Print the line containing "Where should I click to: Click the horizontal", then every line after it through the end of the material, exactly as written and without pictures.

====== Record extracts

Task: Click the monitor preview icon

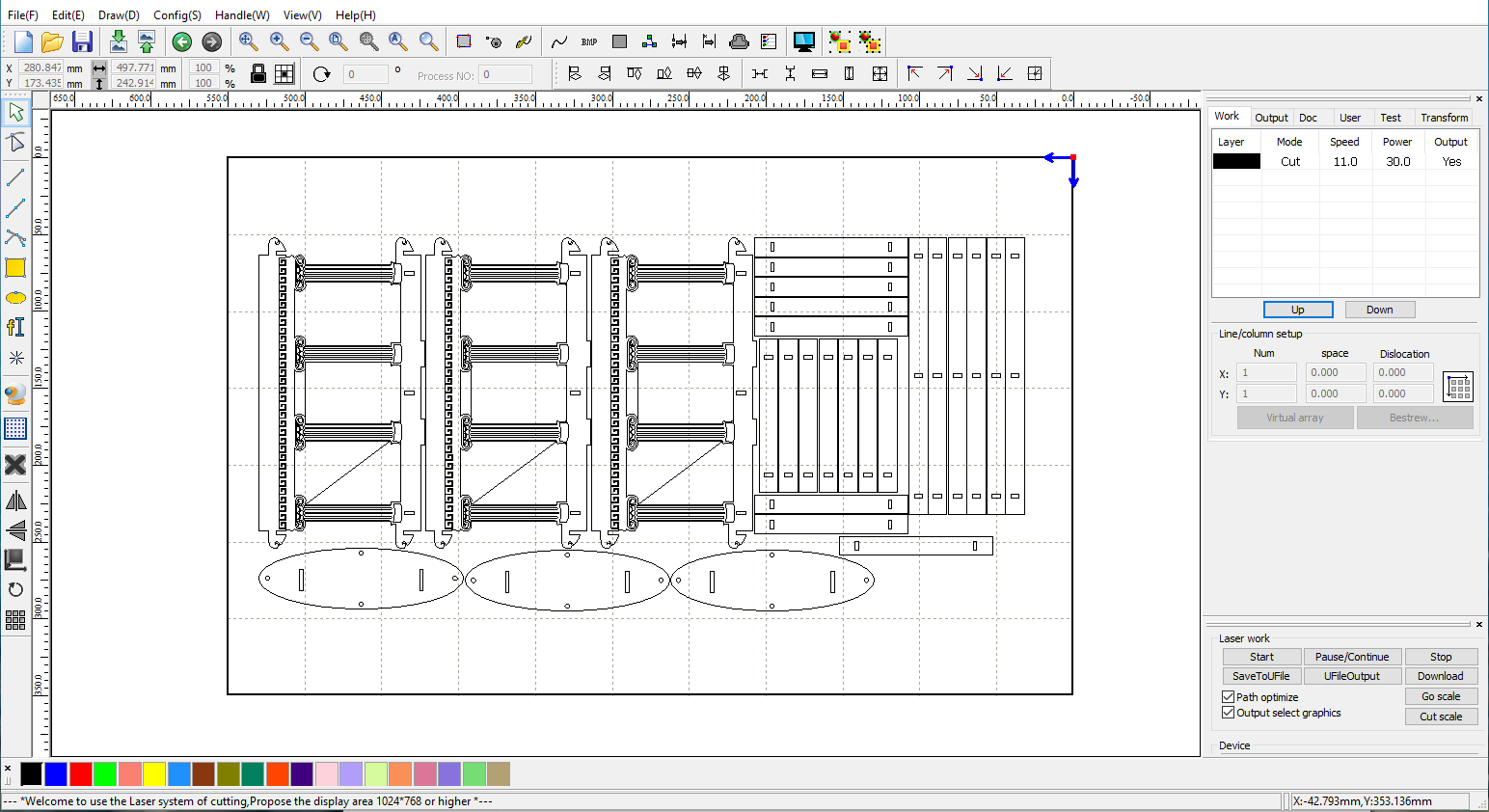Action: [803, 41]
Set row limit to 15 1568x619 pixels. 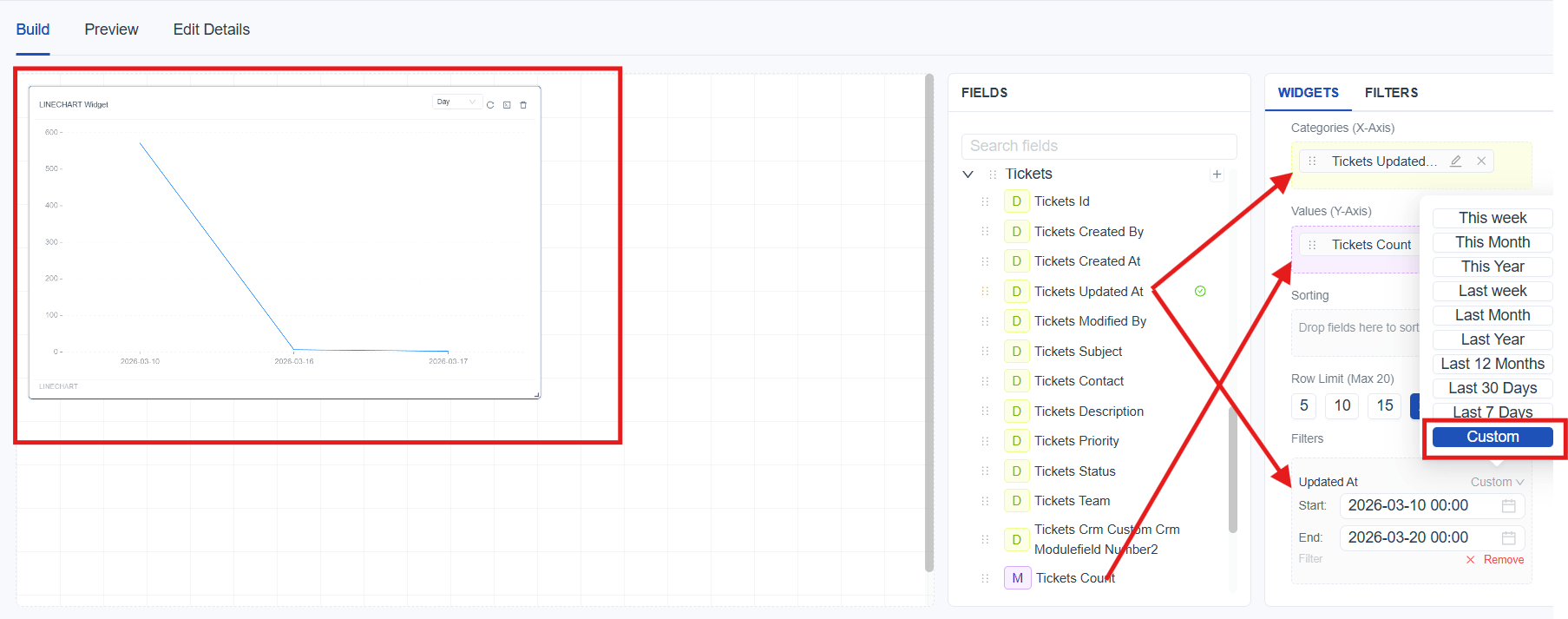point(1384,405)
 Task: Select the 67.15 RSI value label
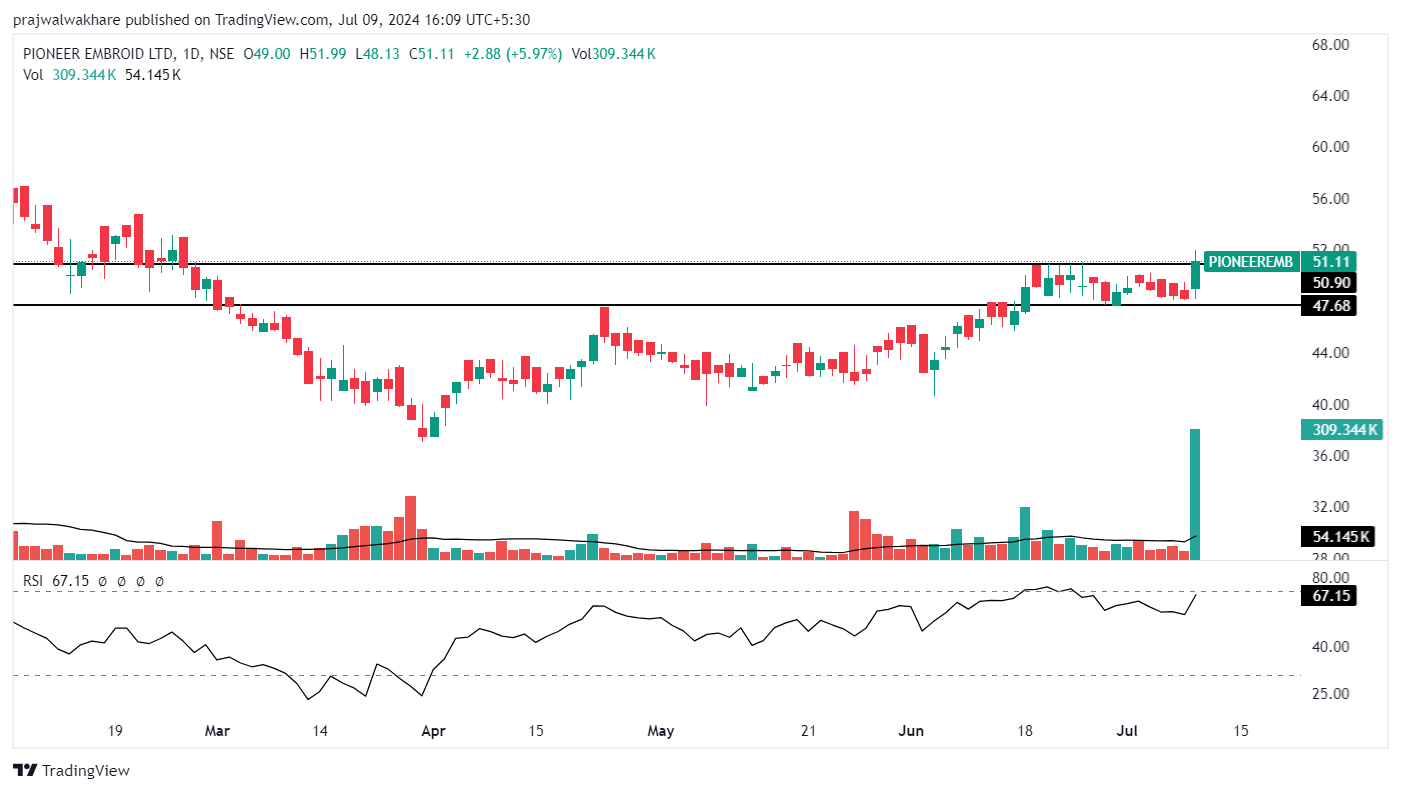(1334, 596)
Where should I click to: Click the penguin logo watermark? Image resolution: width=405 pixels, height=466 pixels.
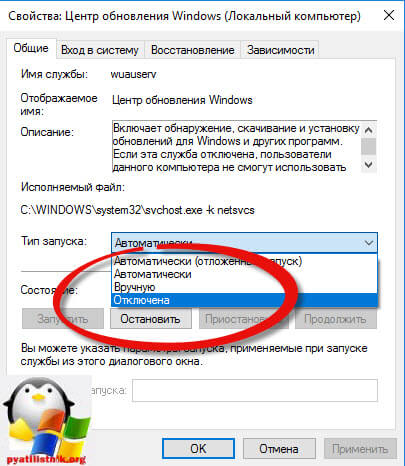pos(45,421)
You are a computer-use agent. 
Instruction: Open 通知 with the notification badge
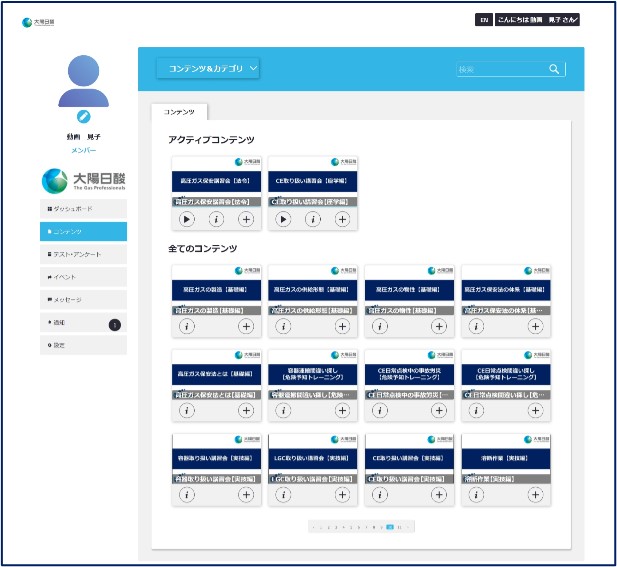[84, 323]
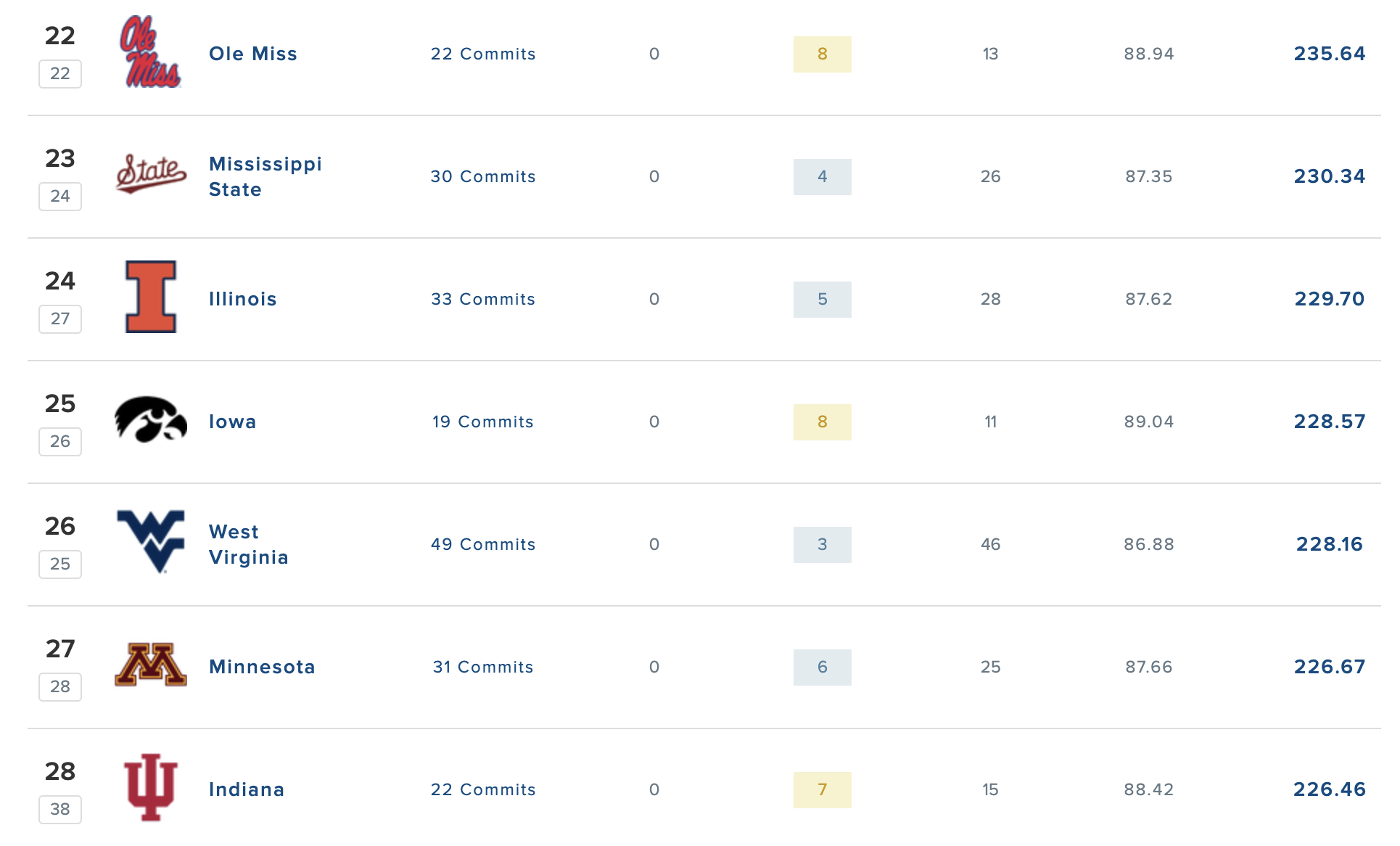This screenshot has height=846, width=1400.
Task: Click the Indiana IU trident logo
Action: [151, 787]
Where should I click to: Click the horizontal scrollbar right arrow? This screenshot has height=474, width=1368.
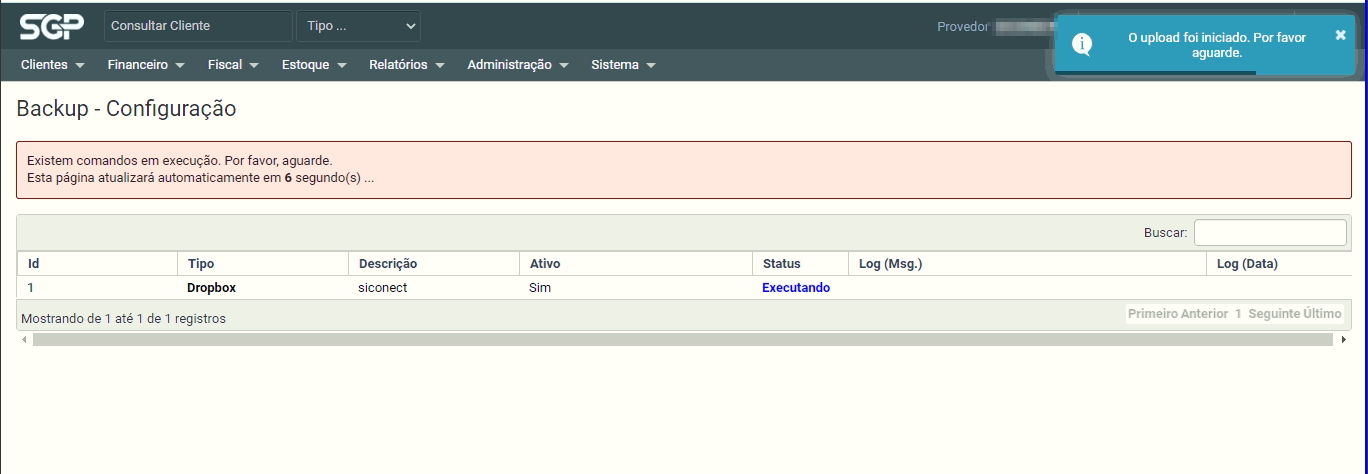click(1344, 340)
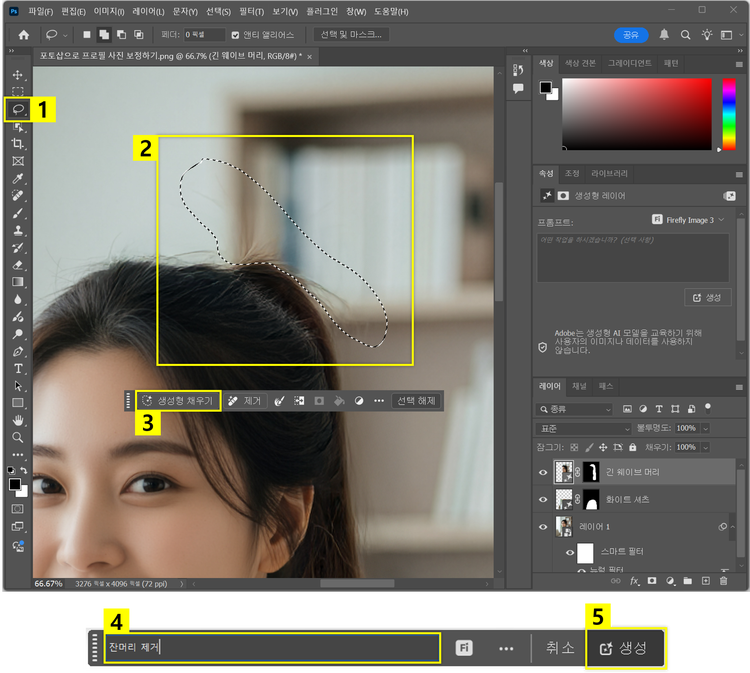Expand the layer filter 종류 dropdown
The width and height of the screenshot is (750, 673).
pos(574,409)
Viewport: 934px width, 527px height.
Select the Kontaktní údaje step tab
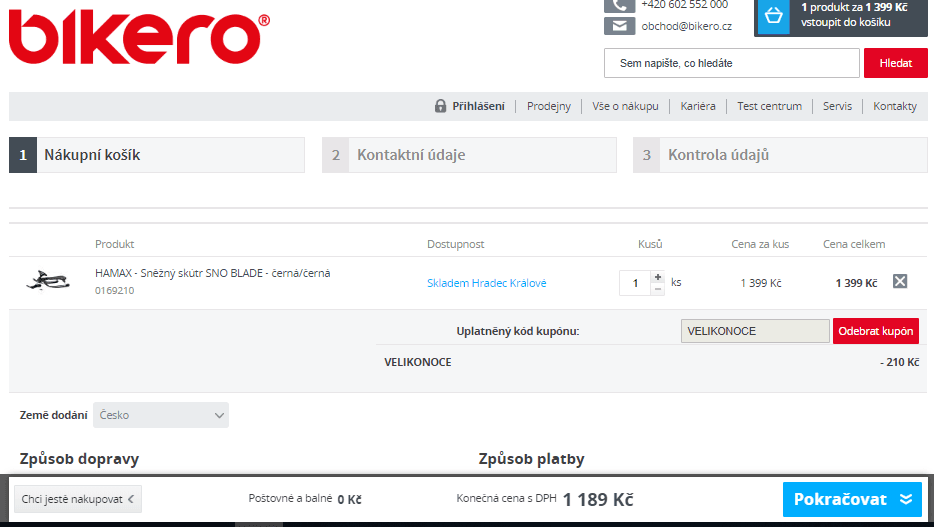pyautogui.click(x=469, y=155)
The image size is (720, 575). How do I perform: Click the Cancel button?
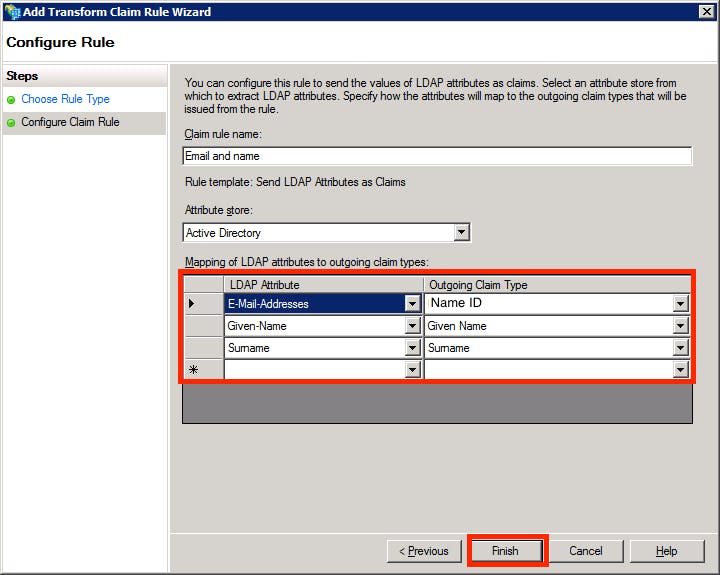tap(585, 551)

============

* Response below:
Where should I click to: Click the horizontal scrollbar right arrow? This screenshot has height=474, width=1368.
click(1344, 340)
Expand the layer filter 종류 dropdown
The width and height of the screenshot is (750, 673).
pos(574,409)
Viewport: 934px width, 527px height.
Select the Kontaktní údaje step tab
pyautogui.click(x=469, y=155)
The image size is (720, 575). How do I perform: Click the Cancel button?
tap(585, 551)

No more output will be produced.